◆ **Assignment**:
Give the number of lines in the records below that include "computer". Reply with that number alone.

◆ **Given data**:

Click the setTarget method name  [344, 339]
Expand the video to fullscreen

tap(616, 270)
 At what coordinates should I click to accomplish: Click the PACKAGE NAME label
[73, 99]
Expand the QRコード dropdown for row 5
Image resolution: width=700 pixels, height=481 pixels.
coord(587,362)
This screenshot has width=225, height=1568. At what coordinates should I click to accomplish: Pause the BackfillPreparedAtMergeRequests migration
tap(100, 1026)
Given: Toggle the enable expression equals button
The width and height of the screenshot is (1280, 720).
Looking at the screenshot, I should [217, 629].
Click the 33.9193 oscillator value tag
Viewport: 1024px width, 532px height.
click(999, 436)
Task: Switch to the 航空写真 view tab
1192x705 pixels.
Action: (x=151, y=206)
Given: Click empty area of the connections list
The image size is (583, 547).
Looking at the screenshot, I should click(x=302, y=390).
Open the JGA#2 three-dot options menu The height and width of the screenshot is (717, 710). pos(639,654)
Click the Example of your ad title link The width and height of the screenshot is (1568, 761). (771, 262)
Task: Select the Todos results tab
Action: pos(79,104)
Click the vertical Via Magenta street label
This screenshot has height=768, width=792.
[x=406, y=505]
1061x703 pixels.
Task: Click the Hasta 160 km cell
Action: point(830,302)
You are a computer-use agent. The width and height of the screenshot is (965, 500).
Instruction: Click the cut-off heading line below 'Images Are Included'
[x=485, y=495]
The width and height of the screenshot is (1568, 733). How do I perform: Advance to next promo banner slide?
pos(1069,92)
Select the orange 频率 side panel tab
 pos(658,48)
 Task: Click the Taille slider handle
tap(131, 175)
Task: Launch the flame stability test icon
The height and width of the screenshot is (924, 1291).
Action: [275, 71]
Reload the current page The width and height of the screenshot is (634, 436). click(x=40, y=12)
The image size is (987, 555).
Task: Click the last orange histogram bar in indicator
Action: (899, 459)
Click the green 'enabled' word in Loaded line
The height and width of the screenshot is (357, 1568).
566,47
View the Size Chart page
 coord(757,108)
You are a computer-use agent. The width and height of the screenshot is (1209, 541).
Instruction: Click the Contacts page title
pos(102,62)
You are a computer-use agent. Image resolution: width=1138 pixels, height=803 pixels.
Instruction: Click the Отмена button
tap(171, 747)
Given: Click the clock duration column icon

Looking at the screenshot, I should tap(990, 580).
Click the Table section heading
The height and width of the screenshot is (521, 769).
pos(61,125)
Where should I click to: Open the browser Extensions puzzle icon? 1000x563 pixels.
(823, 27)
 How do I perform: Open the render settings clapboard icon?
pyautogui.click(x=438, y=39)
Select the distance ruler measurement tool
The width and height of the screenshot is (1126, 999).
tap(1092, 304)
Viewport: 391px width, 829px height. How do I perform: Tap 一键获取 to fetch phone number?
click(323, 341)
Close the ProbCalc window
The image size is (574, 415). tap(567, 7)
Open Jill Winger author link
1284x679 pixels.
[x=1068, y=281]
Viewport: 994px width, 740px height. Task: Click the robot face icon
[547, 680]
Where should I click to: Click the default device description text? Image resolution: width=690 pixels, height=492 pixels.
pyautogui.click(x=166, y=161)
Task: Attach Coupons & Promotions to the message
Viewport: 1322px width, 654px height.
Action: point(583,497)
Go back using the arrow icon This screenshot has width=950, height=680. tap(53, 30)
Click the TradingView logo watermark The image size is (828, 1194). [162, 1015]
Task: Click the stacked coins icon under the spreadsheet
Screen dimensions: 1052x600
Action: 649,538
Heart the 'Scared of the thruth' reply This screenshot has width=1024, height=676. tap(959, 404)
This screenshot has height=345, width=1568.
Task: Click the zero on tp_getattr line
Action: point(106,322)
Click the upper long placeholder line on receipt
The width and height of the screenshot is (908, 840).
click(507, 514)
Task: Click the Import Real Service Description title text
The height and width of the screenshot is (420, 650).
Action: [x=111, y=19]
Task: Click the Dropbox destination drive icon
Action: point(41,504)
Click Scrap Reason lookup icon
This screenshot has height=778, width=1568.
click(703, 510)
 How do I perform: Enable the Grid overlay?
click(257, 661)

◆ **Reply**:
3